Average Monthly Rents for Typical Accommodations

Type of Property Monthly Rent (in MYR)
85-square-meter (900-square-foot) furnished accommodation in an expensive area 2,985
85-square-meter (900-square-foot) furnished accommodation in a normal area 1,673
45-square-meter (480-square-foot) furnished accommodation in an expensive area 2,096
45-square-meter (480-square-foot) furnished accommodation in a normal area 1,247
One-bedroom apartment, city center 1,496
One-bedroom apartment, city fringe    965
Three-bedroom apartment, city center 2,824
Three-bedroom apartment, city fringe 1,688
Flatshare 300 to 1,300

Sources: Expatistan, Numbeo, JustLanded

Additional expenses include an earnest deposit of one month’s rent, a security deposit of two months’ rent and a deposit for utilities of half a month’s rent.

A rental contract is typically for two years. It’s a good idea to include a termination (diplomatic) clause, in case of early departure.

Foreign nationals are permitted to buy up to two residential properties valued at 1 million MYR or above. While the process is time-consuming, it is not especially difficult. Hiring an estate agent is advised.

Transportation

Large government investments in transportation have improved roads and increased air travel. Although the infrastructure is relatively well developed in the cities, rural areas are less developed.

Air: The country’s airports are modern, fully-equipped and meet international standards. Most major airlines fly into Malaysia. Malaysia-based airlines include Malaysia Airlines (MAS), AirAsia, Berjaya Air, Firefly and MASwings. The award-winning Kuala Lumpur International Airport (KLIA) is a leading hub in the region.

Rail: KTM, the Malaysian National Railway Company, is a comfortable, affordable way to see the country.
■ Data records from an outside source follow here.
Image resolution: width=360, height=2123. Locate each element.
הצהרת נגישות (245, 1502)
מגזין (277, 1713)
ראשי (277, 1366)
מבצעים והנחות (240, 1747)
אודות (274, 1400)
Bus/Coach: One of the most popular modes of travel is by bus. Buses are modern, convenient and affordable. Be prepared for frigid air conditioning!
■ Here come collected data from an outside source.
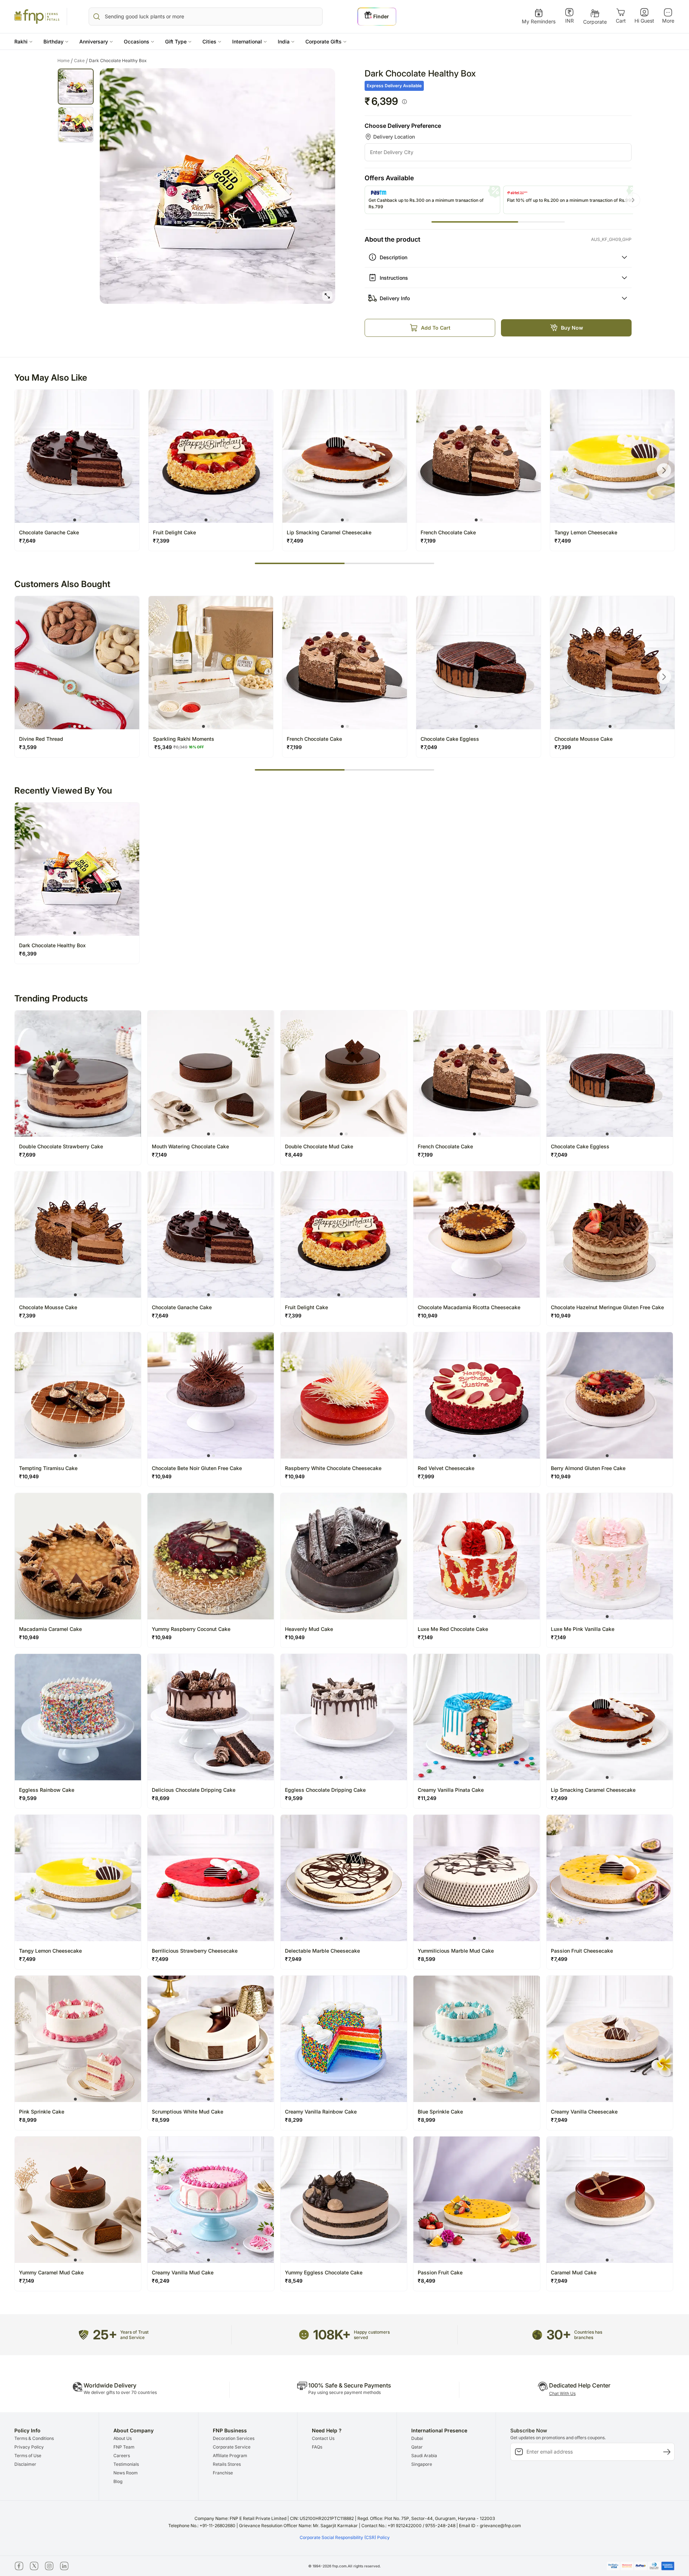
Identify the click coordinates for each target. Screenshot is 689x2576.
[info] (404, 101)
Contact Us (323, 2438)
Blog (117, 2481)
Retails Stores (227, 2464)
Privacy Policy (29, 2447)
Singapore (421, 2464)
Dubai (417, 2438)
Numerous buses depart daily from Kuala Lumpur’s central bus station, Puduraya, to destinations within Kuala Lumpur and throughout the country. However, smaller towns and villages may not have bus stations, and it can be hard to find a bus.

Note that some bus lines have poor safety records. Two of the safer bus lines are Aeroline and Super Nice. The buses are new, imported and well maintained.
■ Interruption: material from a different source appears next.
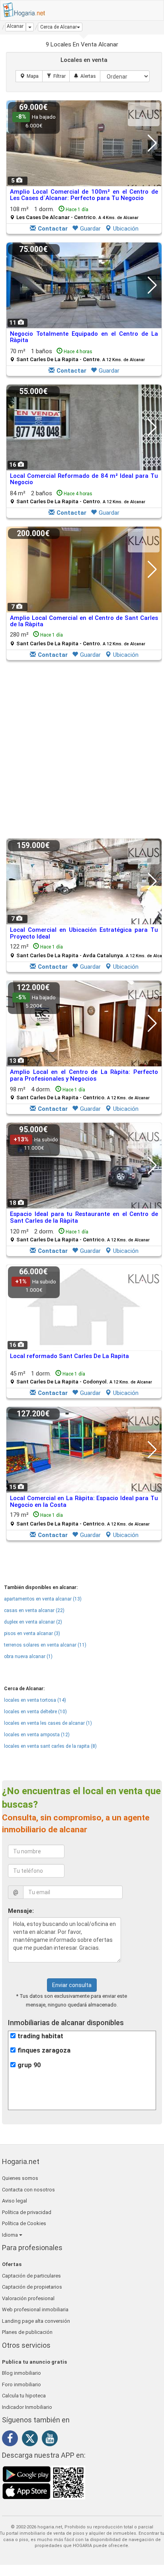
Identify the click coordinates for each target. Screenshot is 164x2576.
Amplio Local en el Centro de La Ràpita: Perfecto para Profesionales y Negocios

Public Transportation: Kuala Lumpur is famous for its traffic. The streets in the city and surrounding areas are often gridlocked, especially during rush hours. One reason for the city’s traffic problems is Malaysians’ love affair with the automobile; more than 90% of the population owns a car.

Getting around the entire Klan Valley is much easier on public transportation, consisting of a somewhat-connected network of light rail commuter trains and buses. However, travelers must pay separately for each because they are operated by different companies.

Trishaws: These three-wheeled, pedal-powered vehicles go by many names: beca, rickshaw, trishaw or taxicab. While not speedy, they are a great way to see a city up close. Penang’s Georgetown boasts 200 of them. Fares are negotiated and are usually cheap, but tourists are often charged higher rates.

Car: Although the roads are generally well maintained, driving is not for the faint-hearted. Drivers don’t typically use turn signals and may ignore speed limits and other traffic regulations. Traffic is Kuala Lumpur is congested and frequently gridlocked; streets are a challenge to navigate.

The British driving system is used. The steering wheel is on the right and vehicles travel on the left side of the road.

Medical Care/Health Insurance

Malaysia has an excellent and modern health care system with world-class doctors and facilities. Malaysia has no reciprocal healthcare policy with other nations. The Foreign Worker Hospitalisation and Surgical Insurance Scheme (SKHPPA) requires foreign workers to carry medical insurance. The scheme covers injuries, accident, and sickness and is obtained through approved private insurers. In addition, comprehensive medical insurance is also recommended for foreigners, and many employers provide this as part of an employment package.

Pharmacies are readily found in urban areas, and many are open late. Many drugs do not need prescriptions that may be required in other countries, and they are usually manufactured by recognizable brands.

It is also easy to find high-quality dental care in urban areas.